I continue to live in hope that one day, and may it be very soon, one of those “spunk trumpets” from One Direction will do something so shameless and outrageous that they will totally fall from public favor. (Not that I have any personal vendetta against the band members per se, they’re just a symbol of manufactured, fake marketing schemes that pass for bands these days, and being irresponsible young adults with hoards of adulating female admirers and the world at their feet, it seems that if any of Cowell’s army is going to screw up and ruin their public image, it’d be them) Hopefully it would free a lot of teenage girls from the biggest hysteria they’ve been through since Justin Bieber’s false paternity allegations, but I don’t care about that as much as that it would prove a point that we all should know but too many of us ignore: people are scumbags. Everyone has a dark side, people will always let you down, and no matter how much they try to hide it, or you try to ignore it, it’s in there somewhere. It might be hidden very well, the good in people’s lives may very well outdo the bad, but people do have a dark side and it will out, sooner or later. Another point is that celebrities, while perhaps being admirable in their profession, might not be admirable as a person. (Wish I’d written this three years ago so I could make a Tiger Woods joke) Again, something we should and probably do know, but often forget. Anyway, this preamble obviously had a point to it, so I’ll get to it. Kanye West is a scumbag, in my opinion. From accusing GWB of being a racist on live television to interrupting Taylor Swift collecting an award to impregnating Kim Kardashian, I feel the guy is somewhat lacking in the class department. He’s still a public savior, however, thanks to the undeniable quality of his music, with his last solo album sweeping Album of the Year awards, and Niggas in Paris getting constant airplay rotation. I think with this latest offering, mind you, Kanye is actually making a point to make his music as unlikeable as his persona.
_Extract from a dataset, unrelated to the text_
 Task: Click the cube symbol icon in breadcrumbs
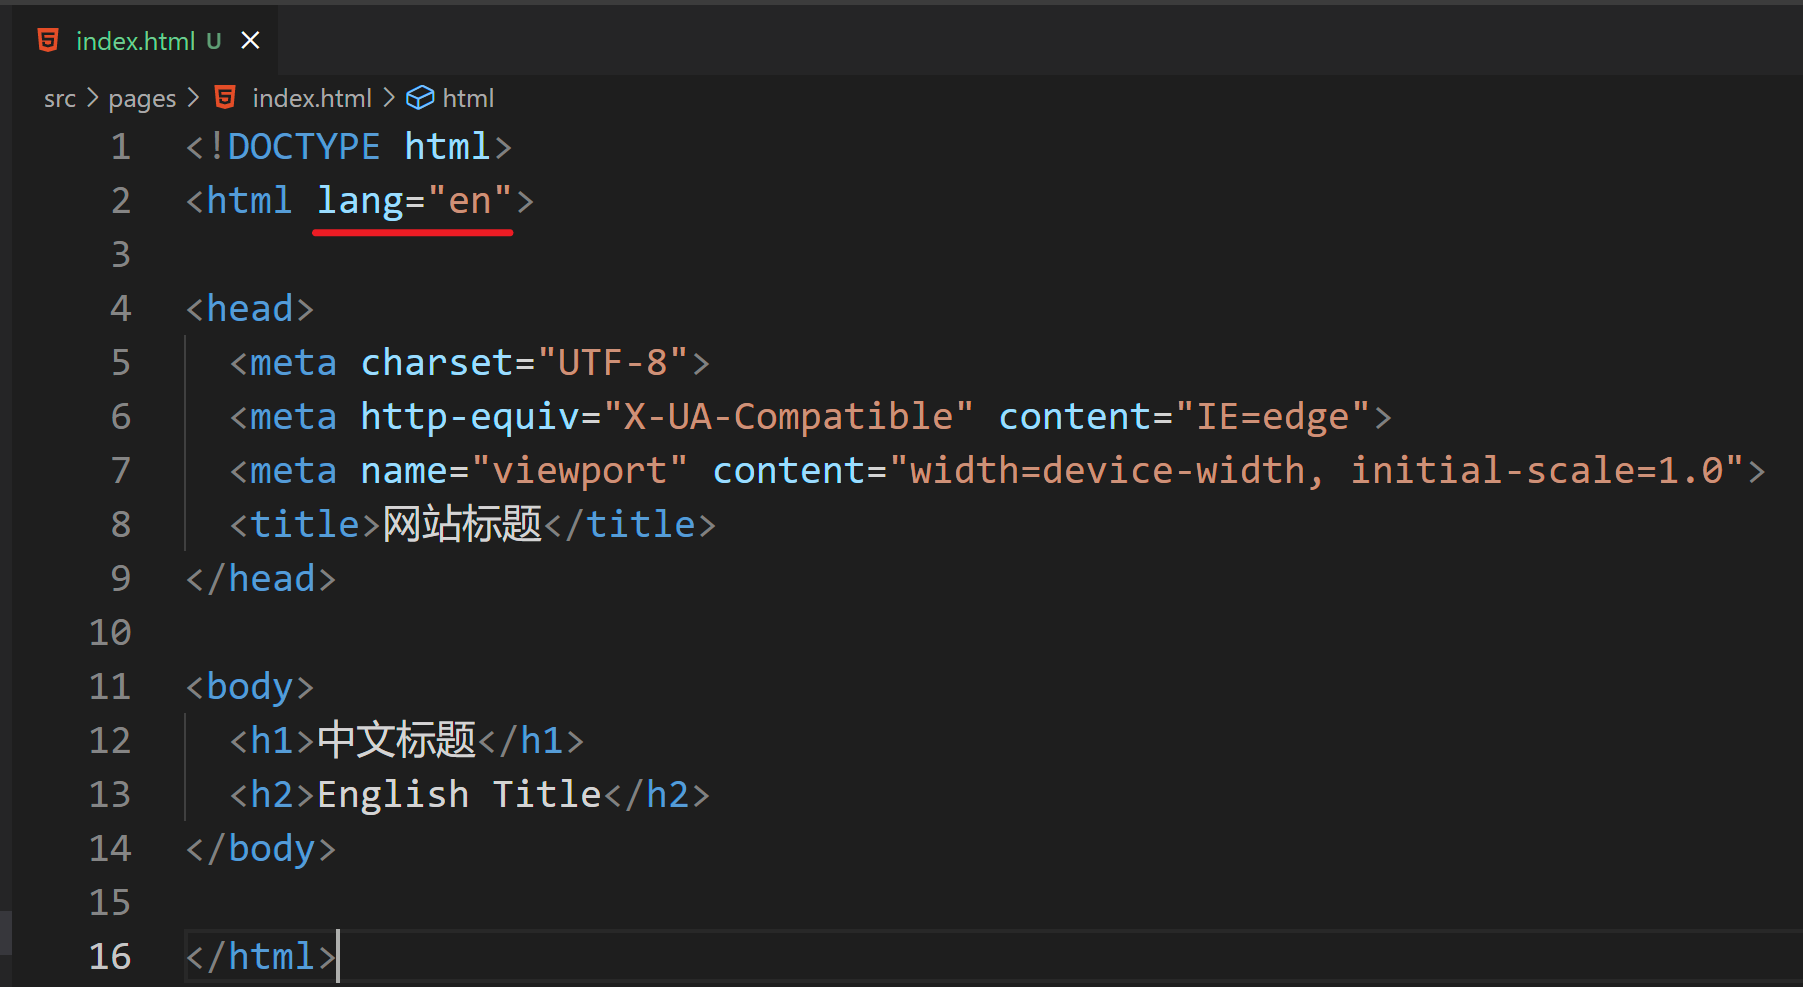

He’s already earned the ire of Asian women for the line “Eating Asian pussy, all I need is sweet & sour sauce” and Parkinson’s sufferers for the line “Soon as I pull up and park the Benz, we’ll get this bitch shaking like Parkinson’s.” Already, on the one album. Like the arrogant prince that he is, he’s declined to respond to any of these criticisms. Elsewhere, the track I Am A God is pretty self-explanatory and I’m surprised it hasn’t generated a stir of controversy for blasphemy or whatever, but it’s less about blasphemy as arrogance, once again. Kanye namechecks his Porsche and reminds us all how wealthy he is, as well as being an arrogant jerk and demanding massages and croissants, respectively. He shouts and screams and forcefully requests people to do his bidding, On being asked for an explanation for the song, he responded:  “I made that song because I am a god, I don’t think there’s much more explanation. I’m not going to sit here and defend shit. That shit is rock ‘n’ roll, man.” Er… yes. Other various misogynistic and quasi-offensive remarks reside in the songs, as well as an attitude of prevailing arrogance and generally not giving an ‘eff. His confidence and ignorance is both shocking and entirely captivating; in a Kitty Genovese sort of way. It all seems like a deliberate attempt to reveal this ugly and repellent side of him, (which probably is extremely close to reality) and as if it wasn’t shocking enough lyrically, the production on Yeezus is somewhat more uncompromising.

Enlisting the help of producers as diverse as Daft Punk and Rick Rubin, Yeezus alternates between the minimal and the bombastic, although with heavy preference to the latter. Naturally with such producers, Yeezus is heavily guided by their trademark sounds, from whirring electronics to abrasive, harsh guitars and drums. On Sight, the opener, is an abrasive burst of dense inorganic sound, guided by harsh synth melodies, a minimal drum machine pattern barely noticed in the background, the only semblance of normality in this hip hop production. The other tracks that Daft Punk had a hand also have a heavy electronic influence as one would imagine, but far from being the electro-funk that characterized Daft Punk’s latest album, the duo keep things raw with some extremely abrasive material. I Am A God features crunching guitar sounds, dissonant echoes and distorted vocals cascading over a consistent, throbbing bassline, which only serves to highlight the arrogance and inhospitality of West’s lyrics. A strange combination that surprisingly works incredibly well. Furthermore, the album’s only single thus far Black Skinhead is extremely avant-rap. Taking inspiration from the likes of Death Grips and other punkish influences, it’s a bombastic, stripped-down production with pounding tribal drums; West’s snarled, primal vocal delivery becoming more and more urgent as the track progresses. It’s a far cry from the likes of Stronger several years ago. But the album as a whole is mercilessly uncompromising, and these tracks are only examples. The production is constantly infused with penetrating basslines, harsh drums, distorted and autotuned vocals and obscure samples. (the best one being at the end of New Slaves, an elating sample of Gyongyhaju lany by Hungarian band Omega; a fabulous burst of sunshine through the haze of the rest of the track) The only track that sounds vaguely out of place in this nightmarish mire is the final track, Bound 2, which features the soul music samples that Kanye has previously been so renowned for. Stuck right at the end, it’s as if to say there’s still a little bit of the old Kanye left, it’s just buried underneath the newer atrocity.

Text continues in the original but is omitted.